Well, bad news may be coming for users of Linux operating systems as Google's security team has published this week about a vulnerability in coding that could allow for some devastating effects. The potential for hackers to use the break in the glibc coding to control devices from remote via the internet could leave thousands of devices prey to malicious intentions. The Google Online Security blog does a great job of breaking down the problem and luckily, after teaming up with a couple of engineers from Red Hat, they have a solution to offer consumers and manufacturers.
The difficult part in describing a vulnerability like this is that experts aren't quite sure how much damage is or has already been done.
According to the BBC report, this bug has been around since 2008 and glibc maintainers were aware of the problem. The difficult part in describing a vulnerability like this is that experts aren't quite sure how much damage is or has already been done. Now that engineers have pointed out the weakness and the potential exploits, it's a race to protect devices and to see which ones may have already been affected. Google's team has encouraged manufacturers to test their systems with proof-of-concept attack that they've created to help identify affected systems. The patch to help protect glibc users is available here via the Google Online Security Blog.
The glibc package contains the two most important standard C and math libraries that are required for the Linux system to function. Versions of glibc since 2.9 seem to be affected but the good news is that major operating systems like Windows, OS X and Google Android are not susceptible. However, glibc users should be thinking about their smaller devices, such as routers. Ars Technica also reports that Bitcoin software is at risk.
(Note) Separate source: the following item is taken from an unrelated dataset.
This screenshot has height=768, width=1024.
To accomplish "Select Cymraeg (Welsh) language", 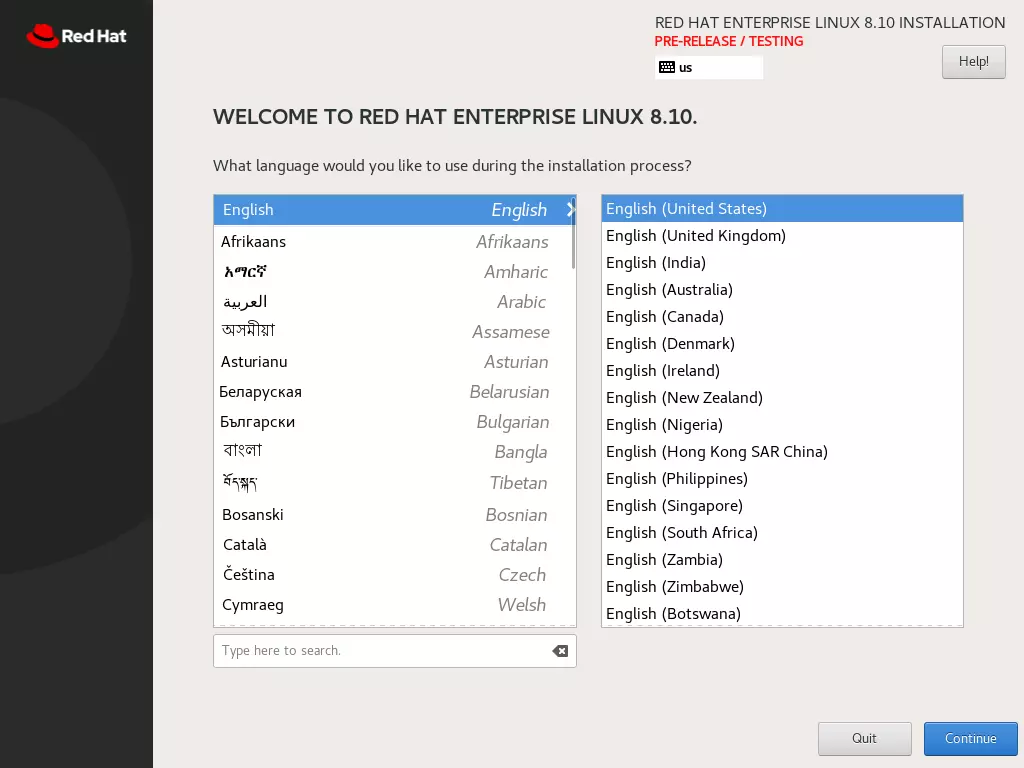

Thinking about all the fun we could have with the Internet of Things is great, until we realize how vulnerable our systems can be with the fundamental coding that's integral to how our devices function, especially over the Internet. Sure, we think about our identity being compromised, but the common user probably doesn't think twice about the protection of their device's operating system or the potential threat that could lie within. Check your operating system ASAP if you're running Linux and glibc!